■ Written problem
Update every item below by replacing "scrollbar" with "scroll bar" and leaving all other text unchanged. Omit the pictures from your answer.

-- BEGIN --

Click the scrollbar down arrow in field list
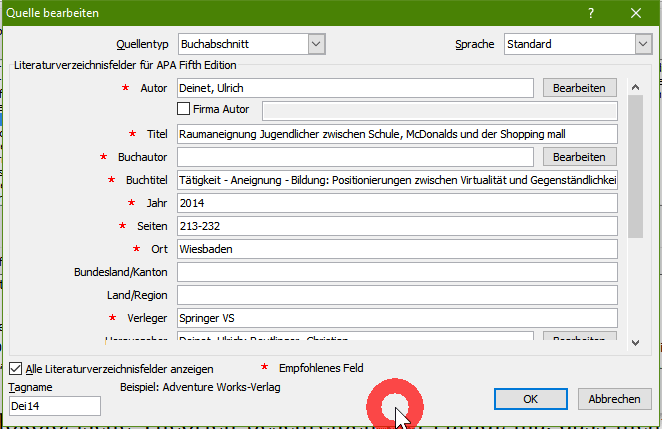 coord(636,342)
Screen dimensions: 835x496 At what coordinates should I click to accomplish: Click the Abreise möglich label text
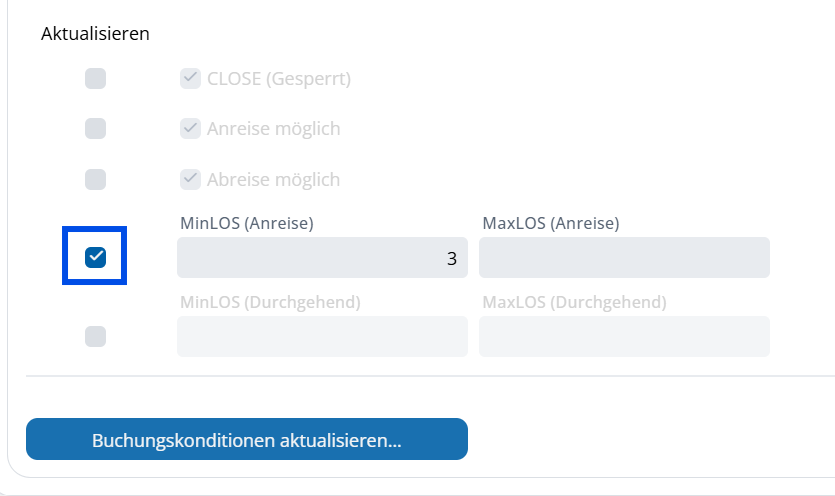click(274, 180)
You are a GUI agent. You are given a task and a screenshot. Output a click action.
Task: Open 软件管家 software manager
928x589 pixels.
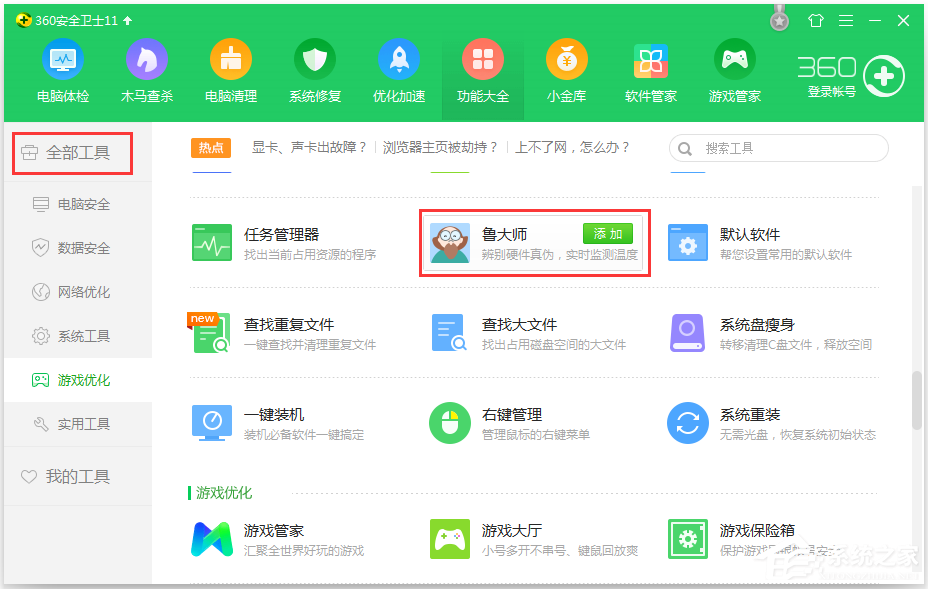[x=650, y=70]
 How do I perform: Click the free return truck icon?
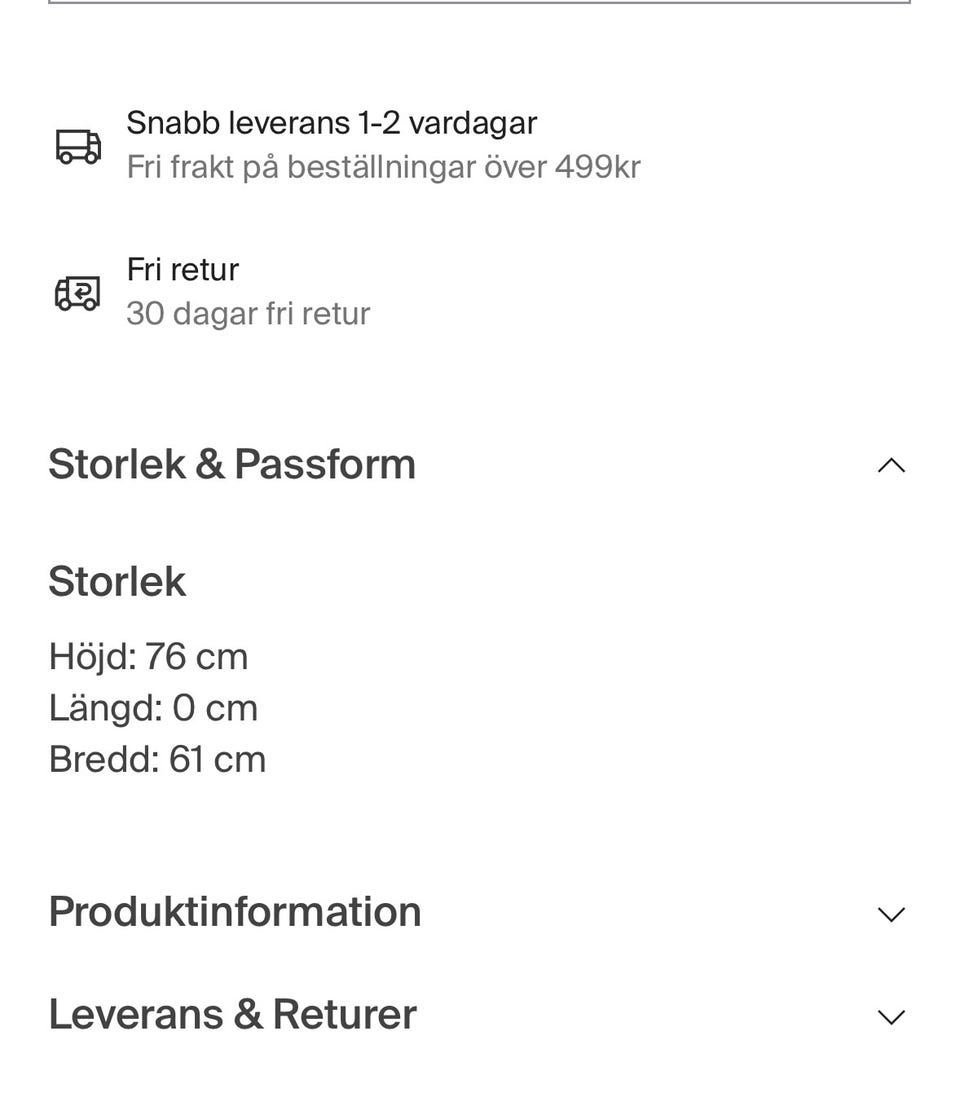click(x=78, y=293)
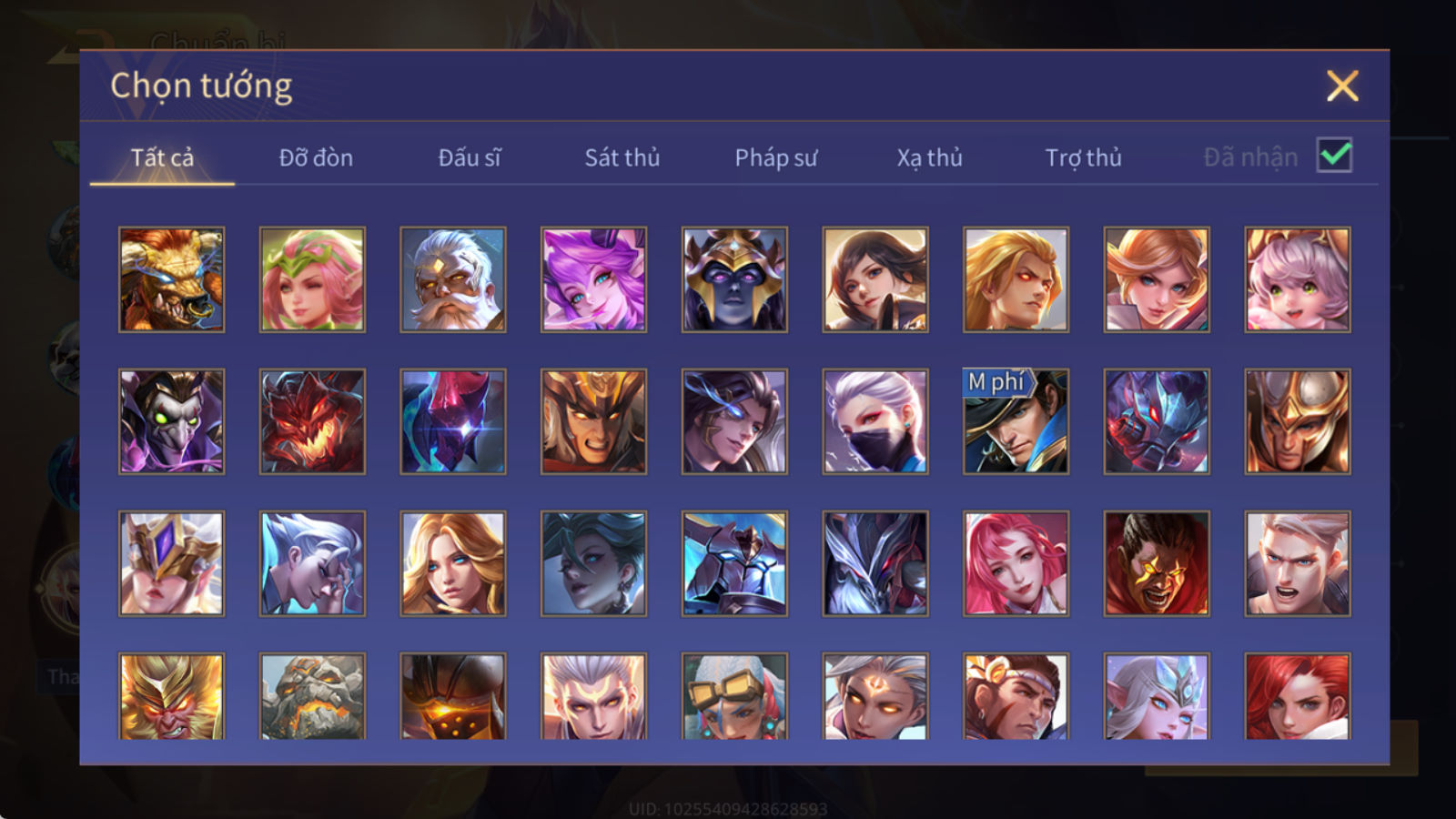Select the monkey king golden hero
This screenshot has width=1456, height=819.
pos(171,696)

-- END --

■ Finished answer
Click the scroll bar down arrow in field list
 coord(636,342)
Screen dimensions: 835x496 At what coordinates should I click to accomplish: Click the Abreise möglich label text
click(274, 180)
You are a GUI agent. You are given a task and a screenshot. Output a click action.
Task: Open 软件管家 software manager
928x589 pixels.
[x=650, y=70]
 How do I perform: Click the free return truck icon?
click(x=78, y=293)
Select the monkey king golden hero
This screenshot has width=1456, height=819.
pos(171,696)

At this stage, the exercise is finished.